Just imagine if all the children in the world were raised and educated by 30-year-old white cis-men. That is what our AI looks like today. It is designed, developed, and evaluated by a very homogenous group, thus, passing on a one-sided perspective on values, norms, and ideas. Developers are at the core of this. They are teaching AI what is right or wrong, what is good or bad.
Break the Bias in Society
So, a crucial step towards fair and unbiased AI is a diverse and inclusive AI development community. Meanwhile, there are some technical solutions to the mentioned data and model bias problems (e.g., data diversification or causal modeling). Still, all these solutions are useless if the developers fail to think about bias problems in the first place. Diverse people can better check each other’s blindspots, each other’s biases. Many studies show that diversity in data science teams is critical in reducing bias in AI.
Furthermore, we must educate our society on AI, its risks, and its chances. We need to rethink and restructure the education of AI developers, as they need as much ethical knowledge as technical knowledge to develop fair and unbiased AI systems. We need to educate the broad population that we all can also become part of this massive transformation through AI to contribute our ideas and values to the design and development of these systems.
In the end, if we want to break the bias in AI, we need to break the bias in our society. Diversity is the solution to fair and unbiased AI, not only in AI developing teams but across our whole society. AI is made by humans, by us, by our society. Our society with its structures brings bias in AI: through the data we produce, the goals we expect the machines to achieve and the community developing these systems. At its core, bias in AI is not a technical problem – it is a social one.
Positive Reinforcement of AI
Finally, we need to ask ourselves: do we want AI reflecting society as it is today or a more equal society of tomorrow? Suppose we are using machine learning models to replicate the world as it is today. In that case, we are not going to make any social progress. If we fail to take action, we might lose some social progress, such as more gender equality, as AI amplifies and reinforces bias back into our lives. AI is supposed to be forward-looking. But at the same time, it is based on data, and data reflects our history and present. So, as much as we need to break the bias in society to break the bias in AI systems, we need unbiased AI systems for social progress in our world.
Having said all that, I am hopeful and optimistic.

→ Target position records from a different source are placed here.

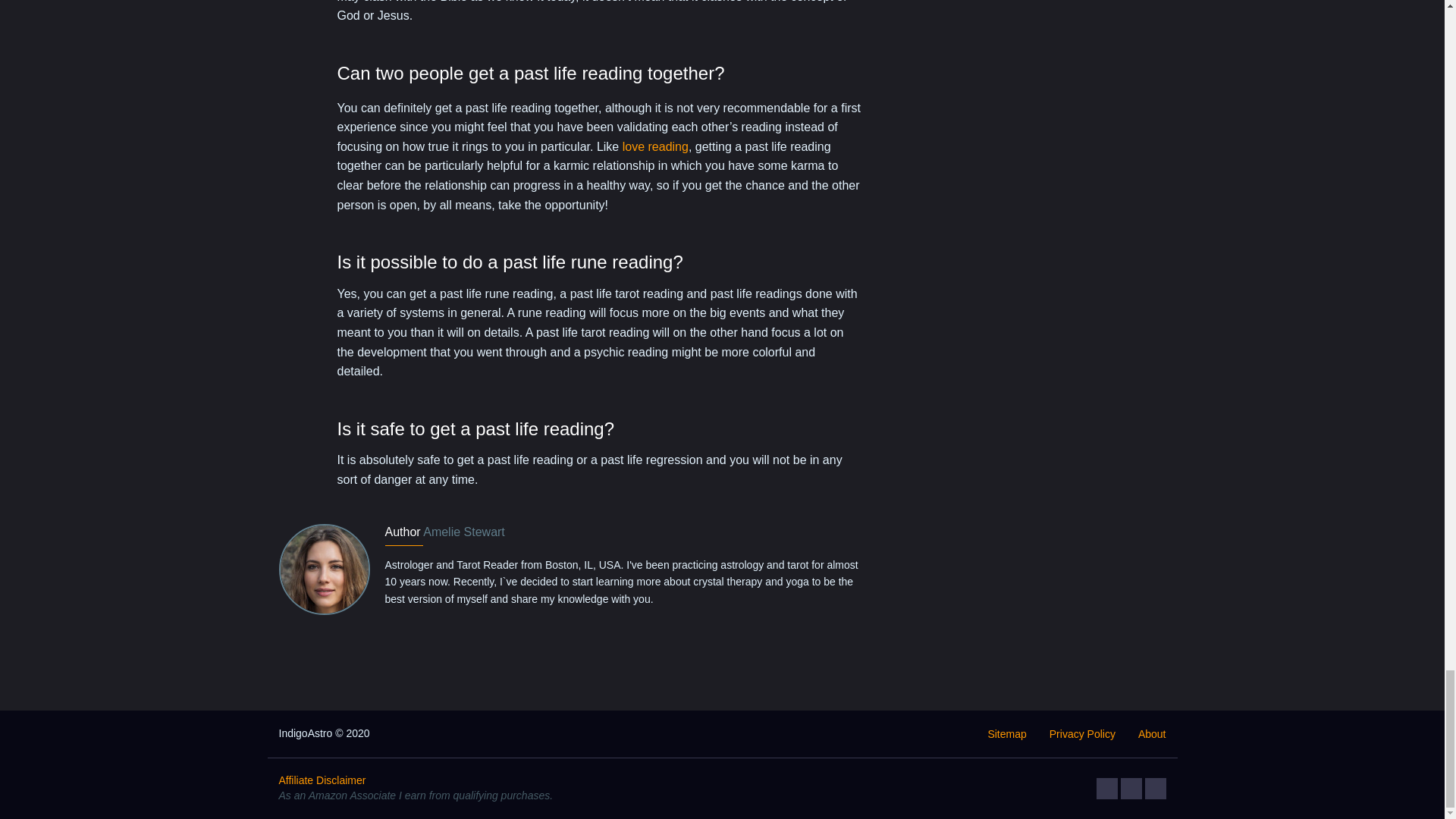
Amelie Stewart (464, 531)
About (1152, 734)
Privacy Policy (1082, 734)
Sitemap (1006, 734)
Affiliate Disclaimer (322, 779)
love reading (655, 146)
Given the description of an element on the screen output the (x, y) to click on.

Through this amplification effect, AI has raised awareness of old fairness and discrimination issues in our society on a much broader scale. Bias in AI shows us some of the most pressing societal challenges. Ethical and philosophical questions become ever more important. And because AI has this reinforcement effect on society, we can also use it for the positive. We can use this technology for good. If we all work together, it is our chance to remake the world into a much more diverse, inclusive, and equal place.